Risk sentiments take a beating

With so many goings on this week, the market is behaving schizophrenically, swinging from end to end.

China national flag on a ferry crossing the Chang Jiang river
Source: Bloomberg

The European and US markets were sold off heavily as Greece returned to the foreground. It appears traders are getting fed up with the Greek antics amid news that the International monetary fund may cut off bailout funding.

Mixed data in the US did not help sentiments. Investors did not know what to make of the good ISM numbers but wider-than-expected trade deficit.

Surprisingly, the euro remains resilient. It is staying afloat above $1.10, as it is possibly assisted by upgrades to the EU’s growth and inflation estimates. A slippery greenback on the back of poor trade numbers in March also kept the post-RBA AUD defiance alive.

Meanwhile, renewed expectations of narrowing supply helped WTI light regain the $60 mark. Brent crude was also lifted to $67-68. However, the underlying demand and supply conditions still remain with Iranian oil potentially allowed to add to the supply glut as part of the conditions for a nuclear deal.

Are Chinese equity bulls faltering?
Speculative trades have benefited Chinese stocks for a number of months now, but as most things go, speculation can be a double-edged sword. A confluence of (mostly speculative) factors hit Chinese equities hard on Tuesday, with the SSEC plummeting 4.1%, which was accompanied by equally sharp falls in CSI300 (-4%) and A50 (-3.9%).

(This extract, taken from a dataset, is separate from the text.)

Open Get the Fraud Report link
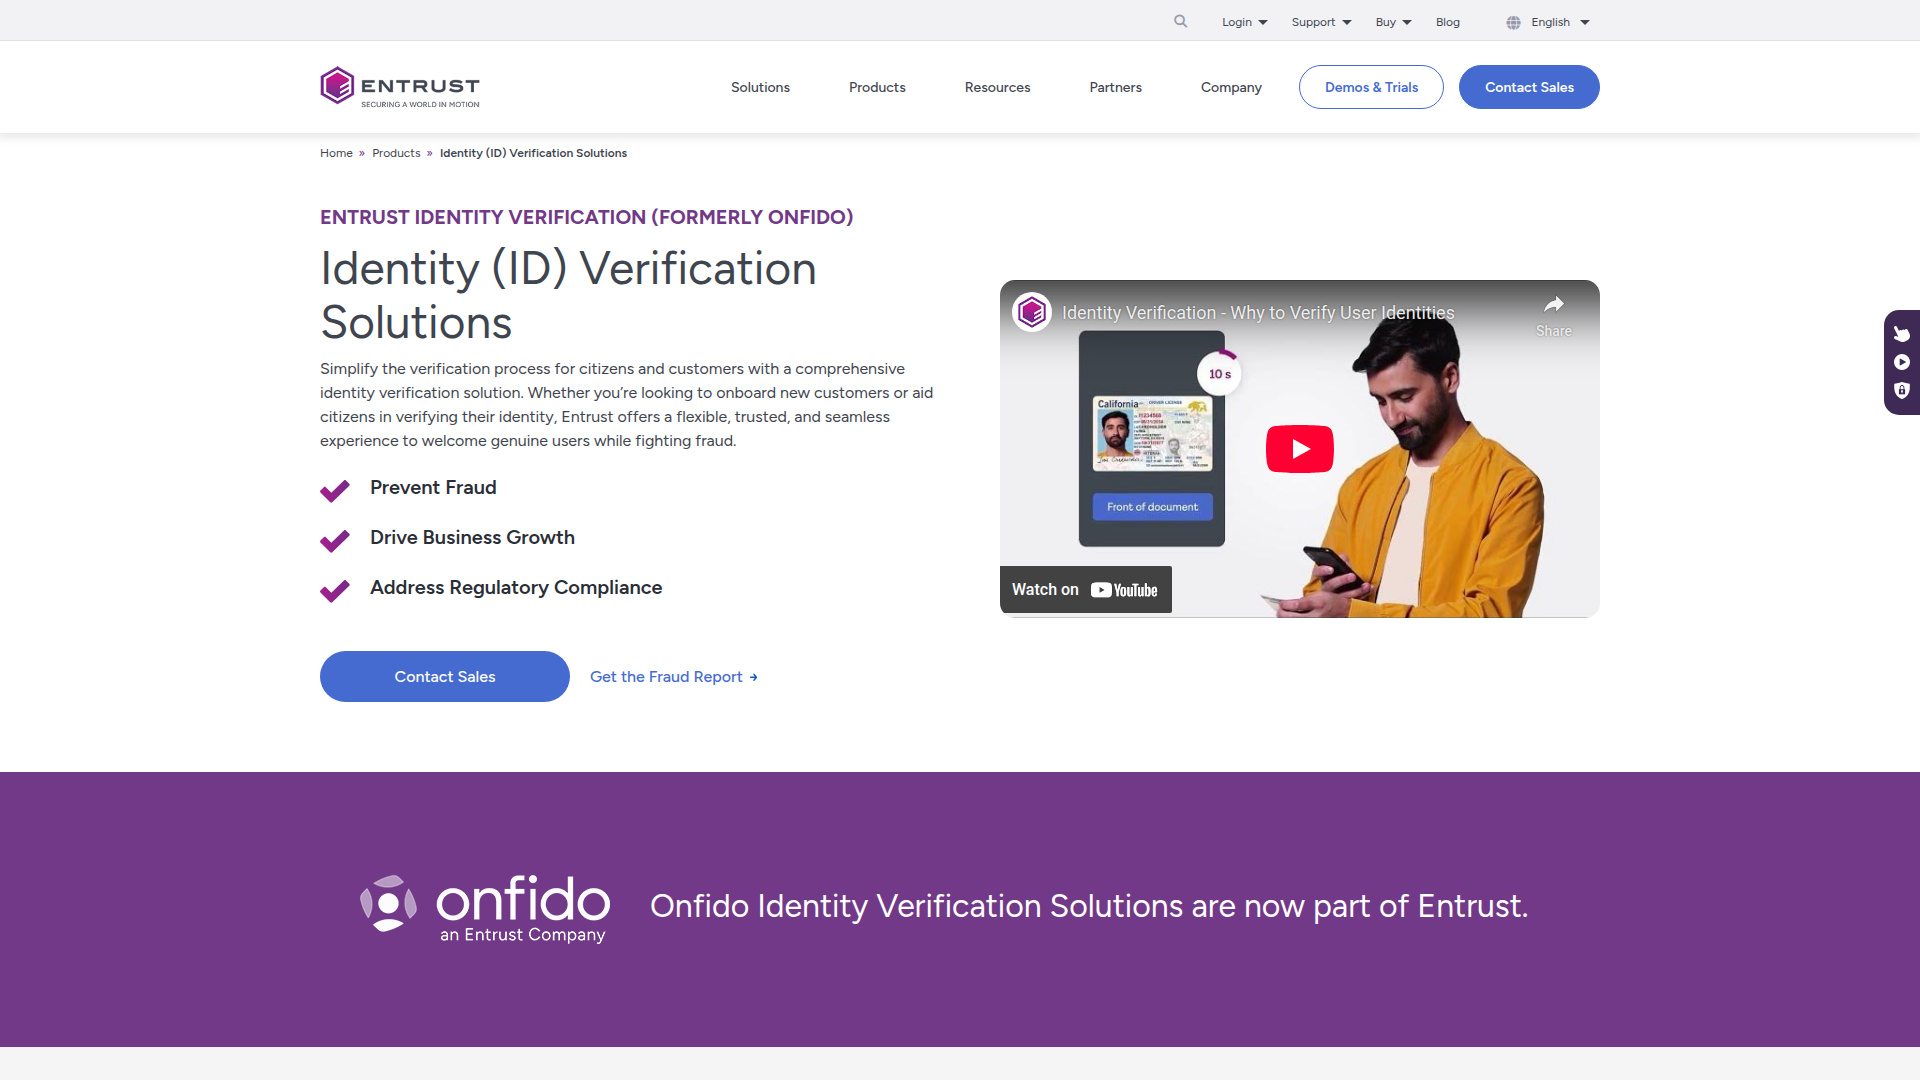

First, a raft of IPOs starting from yesterday until 11 May 2015 were expected to pull an estimated $376 billion out from the equity markets as investors sell current holdings to fund new share plans. Second, rising expectations of more tightening measures to rein in the equity bulls. Third, rumours of an increase in the stamp duty for stock trading to be implemented in Q3.

Are the equity bulls losing their footing after a near 90% surge over the past six months? I do not think the Chinese bull market is coming to an end, but yesterday’s tumble could signal a market correction is in play. Looking at a longer timeframe, this could help the market adjust to a “slow bull” mode, preferred by regulators.

What’s on today?
Looking ahead to Asia open, there is little in the way of Asian data to excite the market. China and India services PMI numbers are scheduled although Australia retail sales print could stoke some interest. Japan markets remain shut and will resume on Thursday.

Weak sentiments should dictate markets in Asia on Wednesday, we are calling the CSI300 4583 -13, Hang Seng 27713 -42, Nifty 8319 -5, and MSCI Singapore 390.21 -0.2.